No where in the form did it state, nor did anyone explain, that if this drug proved effective and you were in the placebo group, you couldn't get access to the drug.
And that's what happened to Will. He had no side effects at all from this treatment, which, given the generally profound side effects of this drug, was a clear signal that he was in the placebo group. His cancer progressed. Subsequent attempts at treatment failed. And three oncologists that we consulted said "ipilimumab is his best chance."
So we asked Bristol Myers Squibb to release the still-unapproved but now found to be effective and fastracked-to-be-approved drug to Will under the "compassionate use" program.
They refused. He had been in a trial, and to release the drug to him might compromise their data. They wouldn't give him access to the drug until it was FDA approved. He'd be dead by then, I pointed out. Sorry, they said, these things happen.
I went to the state's attorney general. They expressed interest in trying to help me get BMS to release the drug to Will. I told BMS this. They contacted Will's oncologist and said that if I proceeded - I was arguing that he could not possibly have given "informed consent" as the consent did not explain the drug would not be available should he receive the placebo and there was no chance Will, who read with difficulty at about a 2nd grade level, could have understood the 17 page form he signed - Will could be banned from ALL clinical trials.

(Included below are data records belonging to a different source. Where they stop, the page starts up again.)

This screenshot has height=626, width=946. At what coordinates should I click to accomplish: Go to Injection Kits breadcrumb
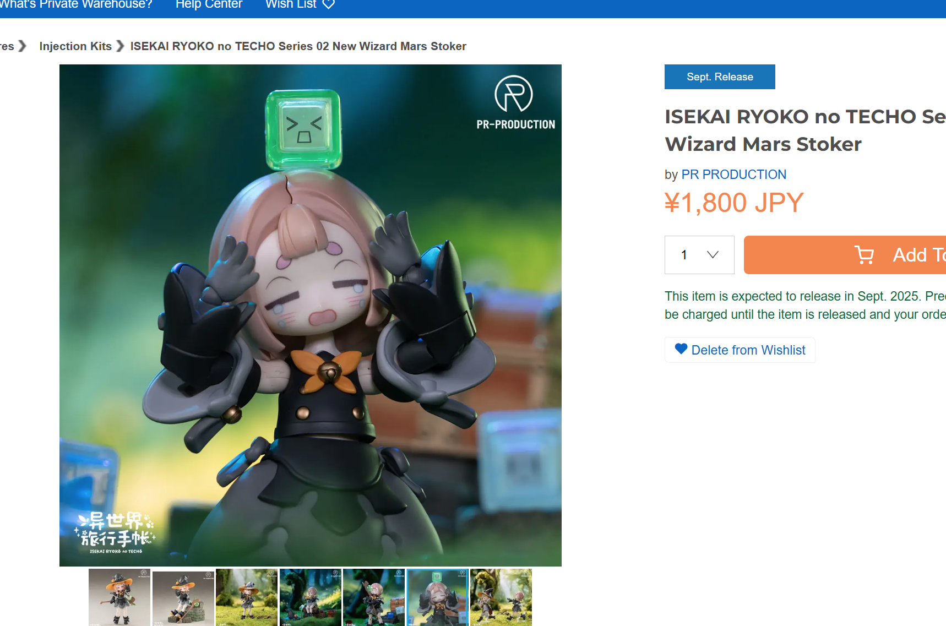pos(75,46)
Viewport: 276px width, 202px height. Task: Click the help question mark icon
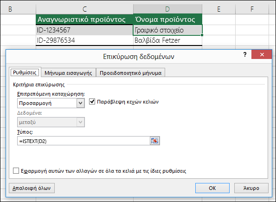[x=245, y=54]
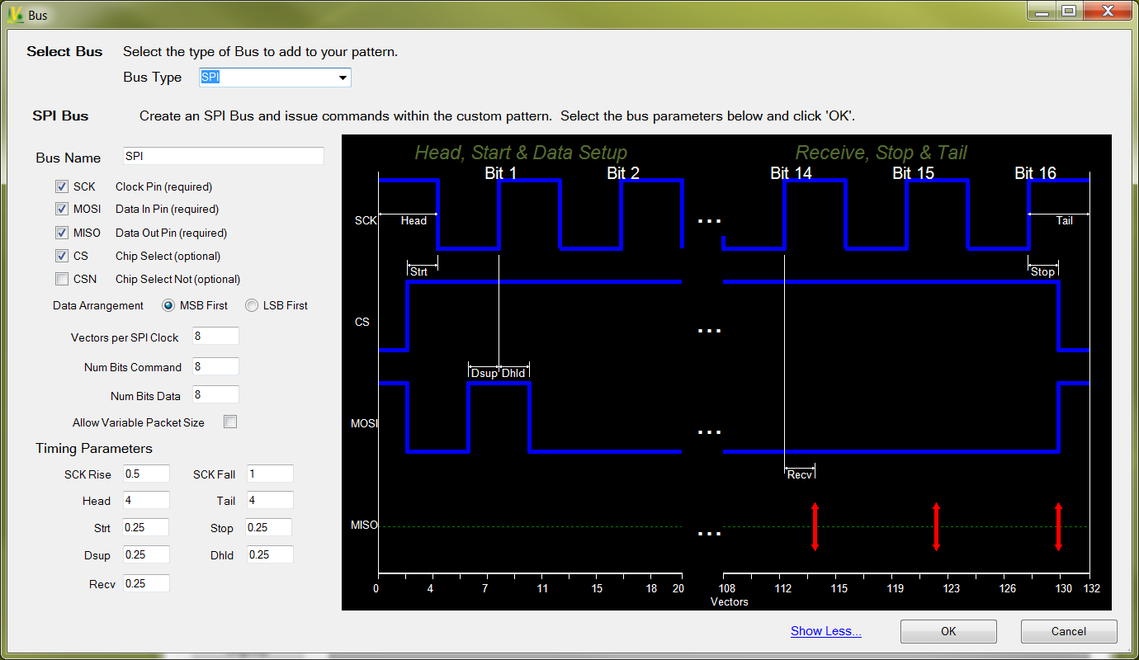Click the Recv timing field
This screenshot has height=660, width=1139.
146,583
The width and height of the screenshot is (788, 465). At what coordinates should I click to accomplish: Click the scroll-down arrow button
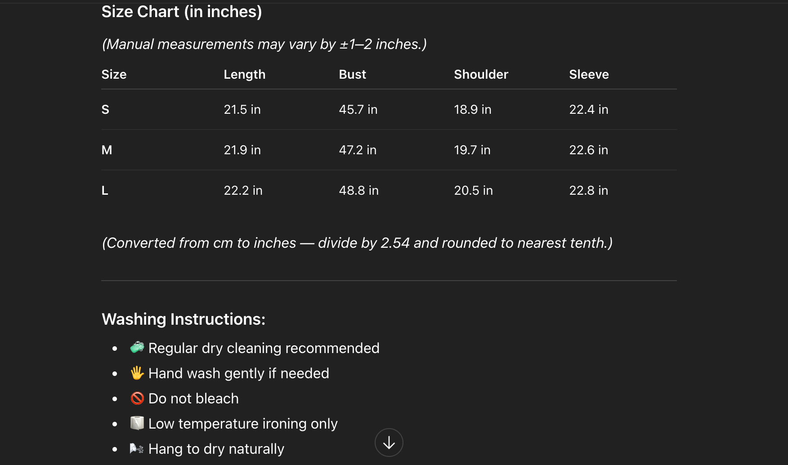pos(389,443)
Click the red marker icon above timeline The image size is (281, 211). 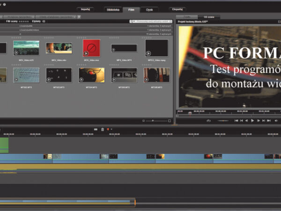coord(108,129)
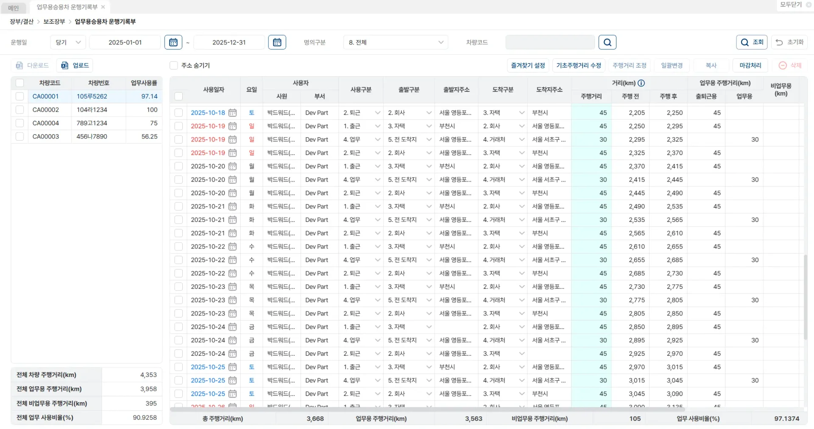Click the vehicle code search magnifier icon
The image size is (814, 429).
click(607, 42)

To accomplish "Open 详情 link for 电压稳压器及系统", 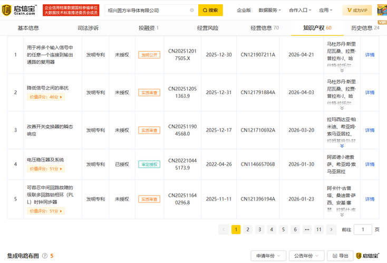I will coord(370,164).
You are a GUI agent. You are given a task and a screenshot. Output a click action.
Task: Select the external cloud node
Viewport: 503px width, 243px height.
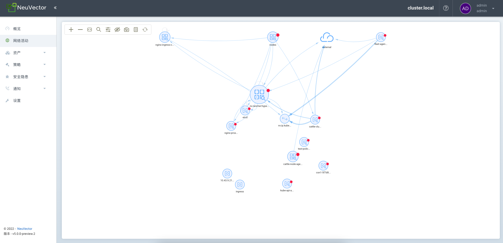click(x=327, y=38)
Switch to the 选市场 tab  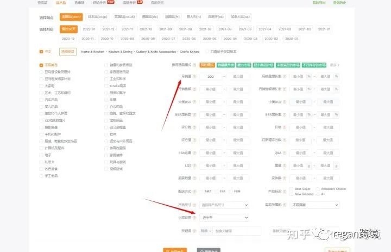79,3
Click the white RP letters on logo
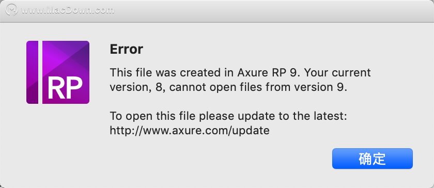Image resolution: width=434 pixels, height=188 pixels. coord(65,87)
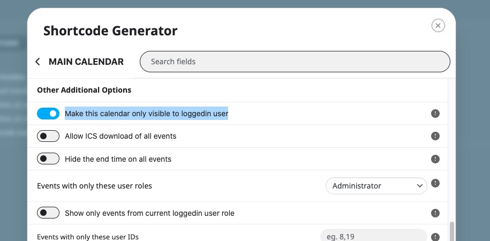Click info icon for 'Hide the end time'
Image resolution: width=490 pixels, height=241 pixels.
(435, 159)
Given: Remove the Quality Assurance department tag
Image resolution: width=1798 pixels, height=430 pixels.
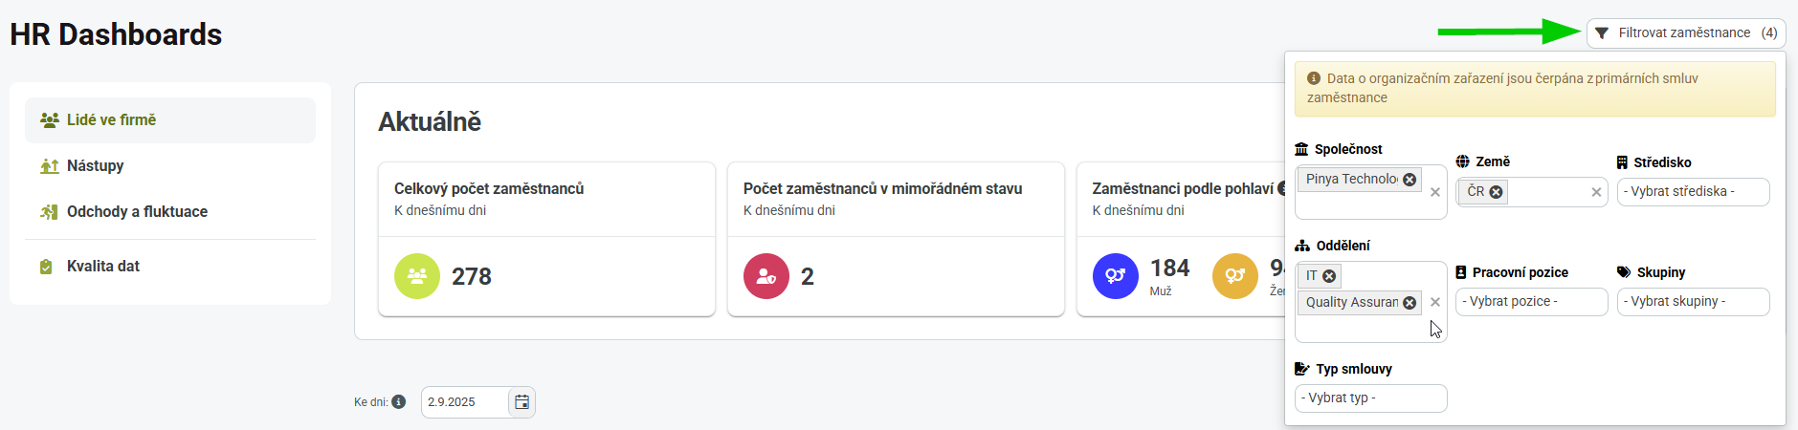Looking at the screenshot, I should 1410,303.
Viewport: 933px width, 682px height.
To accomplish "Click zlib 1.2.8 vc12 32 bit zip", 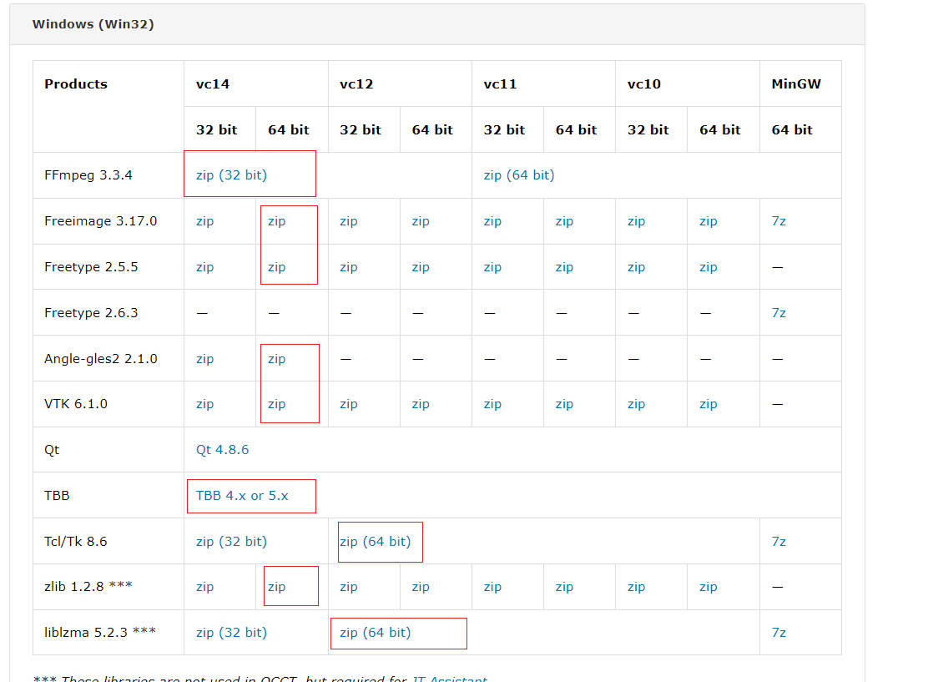I will (x=348, y=587).
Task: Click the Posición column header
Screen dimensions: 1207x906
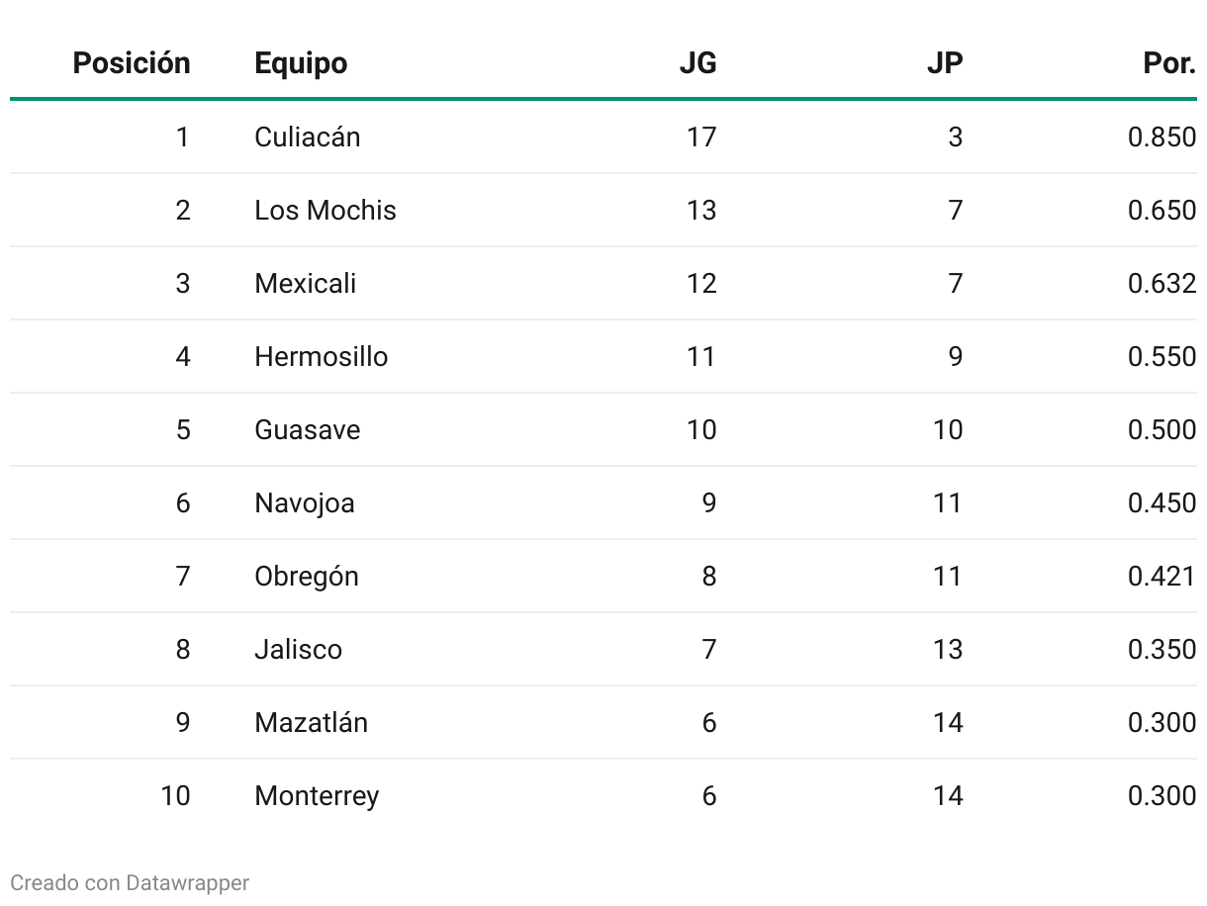Action: click(132, 63)
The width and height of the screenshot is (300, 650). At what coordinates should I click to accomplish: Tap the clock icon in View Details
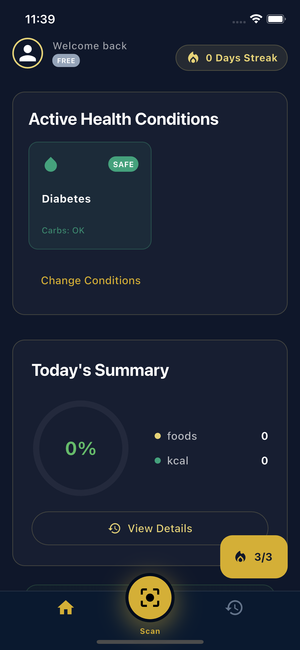tap(114, 528)
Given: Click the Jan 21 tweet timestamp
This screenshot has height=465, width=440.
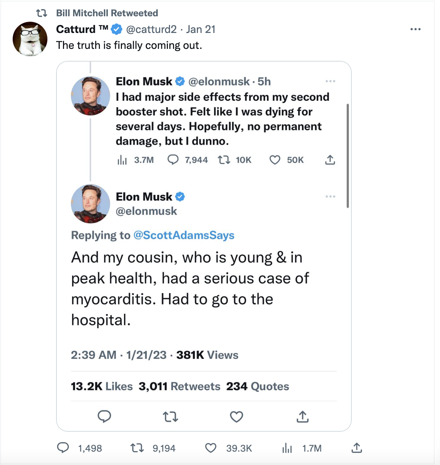Looking at the screenshot, I should [x=201, y=29].
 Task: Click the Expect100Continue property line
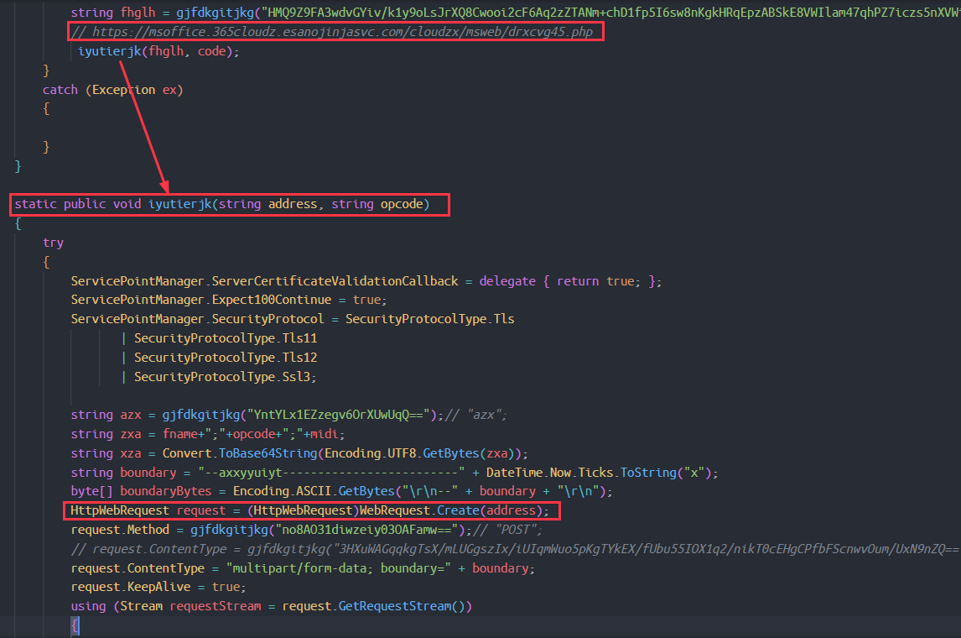click(228, 300)
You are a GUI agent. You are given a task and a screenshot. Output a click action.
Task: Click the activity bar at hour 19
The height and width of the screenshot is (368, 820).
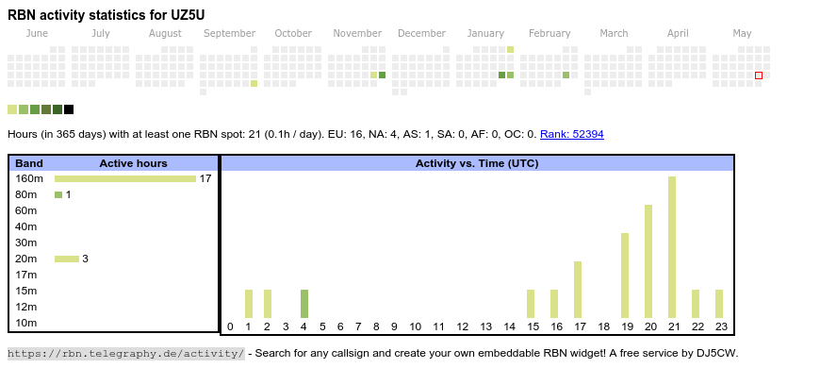point(625,276)
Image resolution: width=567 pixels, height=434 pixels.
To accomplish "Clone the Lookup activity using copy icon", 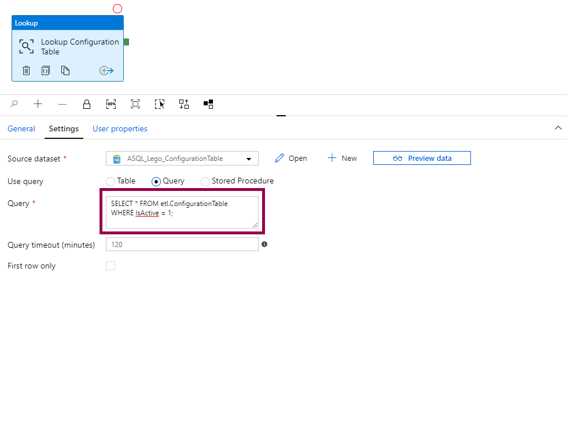I will 65,71.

And in the US, drug companies are not subject to anti-trust laws. So theoretically, they could conspire together to do such a thing. There were really no more options. I gave up, Will fought the disease as best he could, suffered a lot, and died in October 2010 from liver failure, brought on by a combination of liver metastases and the toxicity of the chemotherapy drugs we were using to try and arrest the disease until Bristol Myers Squibb got FDA approval.
That approval came yesterday, and it came in part due to people like Will, who took a chance and risked their life for science. And profits. Dying for monopoly capitalism - it's a noble thing, I guess.
I don't know if this drug would have extended or saved Will's life. But he deserved a chance to find out. Bristol Myers Squibb had a moral obligation to make a drug they now knew was effective available to those who participated in earlier trials and got a placebo. But to do so might have compromised their fast profits, they feared ( though with some effort on their part, that could have been averted) and that was what mattered most. When I tried to fight this, they said, in essence, "Nice friend you've got there. Be a shame if anything happened to him."
He deserved better. We all do. The entire US health care system operates, on a macro level, like organized crime, from insurance companies to for-profit hospitals to the multinational pharmaceuticals. Let's turn it all upside down.